International information
- National side: West Indies;
- Test debut (cap 1): 23 June 1928 v England
- Last Test: 21 February 1930 v England

Domestic team information
- 1921–1938: British Guiana
- 1909–1911: Barbados

Career statistics
| Competition | Test | First-class |
| Matches | 4 | 74 |
| Runs scored | 176 | 2077 |
| Batting average | 25.14 | 19.97 |
| 100s/50s | 0/1 | 3/10 |
| Top score | 70* | 103 |
| Balls bowled | 840 | 15732 |
| Wickets | 6 | 278 |
| Bowling average | 48.00 | 22.39 |
| 5 wickets in innings | 0 | 17 |
| 10 wickets in match | 0 | 6 |
| Best bowling | 2/72 | 8/58 |
| Catches/stumpings | 1/– | 59/– |
- Source: CricketArchive, 30 January 2010

= Snuffy Browne =

Barbadian cricketer

Cyril Rutherford "Snuffy" Browne (8 October 1890 – 12 January 1964) was a Barbadian Test cricketer who was a member of the first West Indies Test cricket team, playing against England in 1928.

Browne was born in Robert's Tenantry, St Michael, Barbados.

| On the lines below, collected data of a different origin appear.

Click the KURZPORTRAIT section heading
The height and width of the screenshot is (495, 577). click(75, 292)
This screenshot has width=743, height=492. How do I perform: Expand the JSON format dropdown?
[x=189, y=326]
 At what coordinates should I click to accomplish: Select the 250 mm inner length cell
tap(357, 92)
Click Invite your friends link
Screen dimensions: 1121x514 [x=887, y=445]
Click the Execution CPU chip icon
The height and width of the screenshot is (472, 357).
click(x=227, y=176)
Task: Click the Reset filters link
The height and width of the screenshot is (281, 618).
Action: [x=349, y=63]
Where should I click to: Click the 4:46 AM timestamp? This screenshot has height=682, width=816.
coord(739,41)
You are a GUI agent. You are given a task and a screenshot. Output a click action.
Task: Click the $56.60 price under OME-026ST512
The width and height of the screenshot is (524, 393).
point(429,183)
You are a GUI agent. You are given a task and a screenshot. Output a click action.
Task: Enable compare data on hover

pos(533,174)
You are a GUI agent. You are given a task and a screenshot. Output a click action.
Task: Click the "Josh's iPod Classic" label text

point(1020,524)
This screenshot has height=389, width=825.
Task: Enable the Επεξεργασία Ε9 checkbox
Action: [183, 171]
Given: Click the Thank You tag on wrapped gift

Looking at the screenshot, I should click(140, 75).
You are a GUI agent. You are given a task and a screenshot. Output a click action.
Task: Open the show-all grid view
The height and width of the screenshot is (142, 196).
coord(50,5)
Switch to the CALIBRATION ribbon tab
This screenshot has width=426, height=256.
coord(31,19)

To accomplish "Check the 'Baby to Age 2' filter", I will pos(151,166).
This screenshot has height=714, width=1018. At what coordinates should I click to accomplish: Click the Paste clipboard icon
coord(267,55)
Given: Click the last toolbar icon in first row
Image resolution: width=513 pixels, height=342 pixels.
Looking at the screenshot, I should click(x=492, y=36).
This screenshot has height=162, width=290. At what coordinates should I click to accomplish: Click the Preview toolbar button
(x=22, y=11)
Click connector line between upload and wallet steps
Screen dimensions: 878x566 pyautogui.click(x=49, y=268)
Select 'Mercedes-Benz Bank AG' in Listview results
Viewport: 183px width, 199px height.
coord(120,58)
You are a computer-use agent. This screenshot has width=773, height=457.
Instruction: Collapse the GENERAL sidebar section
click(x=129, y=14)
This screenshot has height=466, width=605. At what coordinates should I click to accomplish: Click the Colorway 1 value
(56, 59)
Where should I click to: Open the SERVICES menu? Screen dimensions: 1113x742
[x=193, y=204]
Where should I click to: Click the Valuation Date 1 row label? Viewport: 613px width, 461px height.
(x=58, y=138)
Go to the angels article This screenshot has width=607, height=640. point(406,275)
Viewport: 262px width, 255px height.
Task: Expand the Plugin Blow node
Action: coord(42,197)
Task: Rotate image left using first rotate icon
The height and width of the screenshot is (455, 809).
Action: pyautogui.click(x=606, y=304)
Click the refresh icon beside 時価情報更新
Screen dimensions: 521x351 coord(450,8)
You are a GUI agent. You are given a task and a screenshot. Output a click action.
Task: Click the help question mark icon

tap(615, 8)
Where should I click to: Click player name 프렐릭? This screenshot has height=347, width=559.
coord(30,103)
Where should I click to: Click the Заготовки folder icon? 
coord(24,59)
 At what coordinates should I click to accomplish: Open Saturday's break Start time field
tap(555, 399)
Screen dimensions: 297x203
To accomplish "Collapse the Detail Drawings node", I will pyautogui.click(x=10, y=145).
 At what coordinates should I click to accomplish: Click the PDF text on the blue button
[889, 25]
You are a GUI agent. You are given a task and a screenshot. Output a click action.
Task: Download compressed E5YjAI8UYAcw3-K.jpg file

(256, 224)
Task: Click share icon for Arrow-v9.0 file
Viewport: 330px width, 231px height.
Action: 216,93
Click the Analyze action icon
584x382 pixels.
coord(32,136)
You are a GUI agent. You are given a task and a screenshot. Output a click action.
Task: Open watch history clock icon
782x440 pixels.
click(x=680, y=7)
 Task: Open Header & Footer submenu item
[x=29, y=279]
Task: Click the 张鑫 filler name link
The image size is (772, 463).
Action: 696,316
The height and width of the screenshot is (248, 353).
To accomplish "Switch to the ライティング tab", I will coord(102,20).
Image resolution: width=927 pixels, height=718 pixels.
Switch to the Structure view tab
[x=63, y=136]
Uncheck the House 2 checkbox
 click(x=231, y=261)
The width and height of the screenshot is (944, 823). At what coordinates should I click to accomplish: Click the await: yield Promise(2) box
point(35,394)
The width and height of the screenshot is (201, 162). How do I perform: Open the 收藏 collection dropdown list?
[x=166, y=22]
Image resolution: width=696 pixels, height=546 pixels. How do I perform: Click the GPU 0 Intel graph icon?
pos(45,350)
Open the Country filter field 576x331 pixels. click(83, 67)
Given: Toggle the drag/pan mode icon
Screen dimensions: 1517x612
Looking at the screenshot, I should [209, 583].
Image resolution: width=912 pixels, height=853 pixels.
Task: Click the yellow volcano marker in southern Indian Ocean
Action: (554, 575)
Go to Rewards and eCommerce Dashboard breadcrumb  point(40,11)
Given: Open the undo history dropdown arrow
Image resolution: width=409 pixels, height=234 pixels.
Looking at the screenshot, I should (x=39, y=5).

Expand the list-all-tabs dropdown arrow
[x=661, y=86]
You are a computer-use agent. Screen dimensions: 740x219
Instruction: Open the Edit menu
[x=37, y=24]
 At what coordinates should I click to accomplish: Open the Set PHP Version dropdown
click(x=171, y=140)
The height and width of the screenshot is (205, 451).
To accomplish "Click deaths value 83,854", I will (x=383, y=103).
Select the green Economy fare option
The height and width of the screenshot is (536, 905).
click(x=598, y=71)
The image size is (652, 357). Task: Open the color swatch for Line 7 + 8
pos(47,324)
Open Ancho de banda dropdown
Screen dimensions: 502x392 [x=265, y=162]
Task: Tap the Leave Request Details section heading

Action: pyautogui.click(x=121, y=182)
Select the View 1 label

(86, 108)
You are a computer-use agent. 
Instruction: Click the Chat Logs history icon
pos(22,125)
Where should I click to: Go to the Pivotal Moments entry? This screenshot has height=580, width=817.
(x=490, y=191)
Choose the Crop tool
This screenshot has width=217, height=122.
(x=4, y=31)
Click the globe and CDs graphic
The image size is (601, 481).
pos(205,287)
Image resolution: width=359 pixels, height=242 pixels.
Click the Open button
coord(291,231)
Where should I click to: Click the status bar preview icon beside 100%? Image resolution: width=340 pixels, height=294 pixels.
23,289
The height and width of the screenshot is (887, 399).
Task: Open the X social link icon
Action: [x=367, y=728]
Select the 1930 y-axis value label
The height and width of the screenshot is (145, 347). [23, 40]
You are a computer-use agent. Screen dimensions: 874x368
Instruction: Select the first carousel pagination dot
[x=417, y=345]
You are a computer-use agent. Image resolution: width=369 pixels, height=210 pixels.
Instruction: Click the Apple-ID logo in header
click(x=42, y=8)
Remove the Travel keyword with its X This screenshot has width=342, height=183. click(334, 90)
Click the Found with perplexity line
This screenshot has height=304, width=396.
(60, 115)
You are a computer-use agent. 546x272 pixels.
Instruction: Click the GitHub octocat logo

A right-arm medium pace bowler and right-handed batsman, he played first-class cricket for Barbados and British Guiana in a career that extended from 1909 to 1938. His best bowling figures were 5 for 77 and 8 for 58 for British Guiana against Barbados in 1925–26. His highest score was 103, scored in an hour, and the only century in the match, when the touring West Indians beat Kent in 1928.

He toured England in 1923, when no Tests were played, and again in 1928. He played two Tests on the 1928 tour and two at home when England visited the West Indies in 1929-30.

At one time he was a magistrate in British Guiana. He was the first West Indian to be elected an honorary life member of the Marylebone Cricket Club. He died in Georgetown, British Guiana, aged 73 years.